Ueber die Altmark. I. S. 232.
Geschichte der Stadt Tangermünde von Pohlmann und Stöpel. S. 345.


20. Der geigende Pfarrer.

Unweit Tangermünde liegen dicht bei einander zwei Dörfer, Ost- und Westheeren. Beide haben nur einen Pfarrer, und auch nur eine Kirche, die mitten zwischen ihnen liegt. Zu einer Zeit war der Pfarrer an dieser Kirche ein gar leichtsinniger Mann, der lieber auf dem Tanzboden, als am Altare war.

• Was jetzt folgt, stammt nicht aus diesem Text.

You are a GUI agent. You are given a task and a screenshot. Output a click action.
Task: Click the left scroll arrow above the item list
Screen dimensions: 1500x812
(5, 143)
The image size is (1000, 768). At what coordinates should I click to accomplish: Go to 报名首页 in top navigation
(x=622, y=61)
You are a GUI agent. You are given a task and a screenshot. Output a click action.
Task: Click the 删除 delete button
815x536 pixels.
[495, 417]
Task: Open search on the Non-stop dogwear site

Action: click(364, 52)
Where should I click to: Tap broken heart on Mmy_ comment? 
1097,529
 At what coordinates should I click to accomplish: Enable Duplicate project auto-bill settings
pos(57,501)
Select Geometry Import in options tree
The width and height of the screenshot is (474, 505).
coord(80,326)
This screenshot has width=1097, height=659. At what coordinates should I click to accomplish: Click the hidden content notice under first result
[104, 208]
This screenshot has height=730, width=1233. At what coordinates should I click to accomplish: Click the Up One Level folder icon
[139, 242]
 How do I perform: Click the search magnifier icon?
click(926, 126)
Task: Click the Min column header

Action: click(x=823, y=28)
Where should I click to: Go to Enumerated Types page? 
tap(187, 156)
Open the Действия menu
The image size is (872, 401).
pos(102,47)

Eines Tages, am heiligen Pfingstfeste, als die Bauern aus beiden Dörfern zum Tanzen versammelt waren, nahm er sogar selbst die Geige in den Arm und spielte den Bauern zum Tanze auf. Für solchen Frevel traf ihn aber der Zorn des Himmels. Denn es entstand urplötzlich ein schweres Gewitter, und es kam ein langer, scharfer Blitz, der erschlug zwanzig Bauern, und mit ihnen den Pfarrer, dem die Geige im Arme zerschmettert wurde. Dies geschah Anno 1203.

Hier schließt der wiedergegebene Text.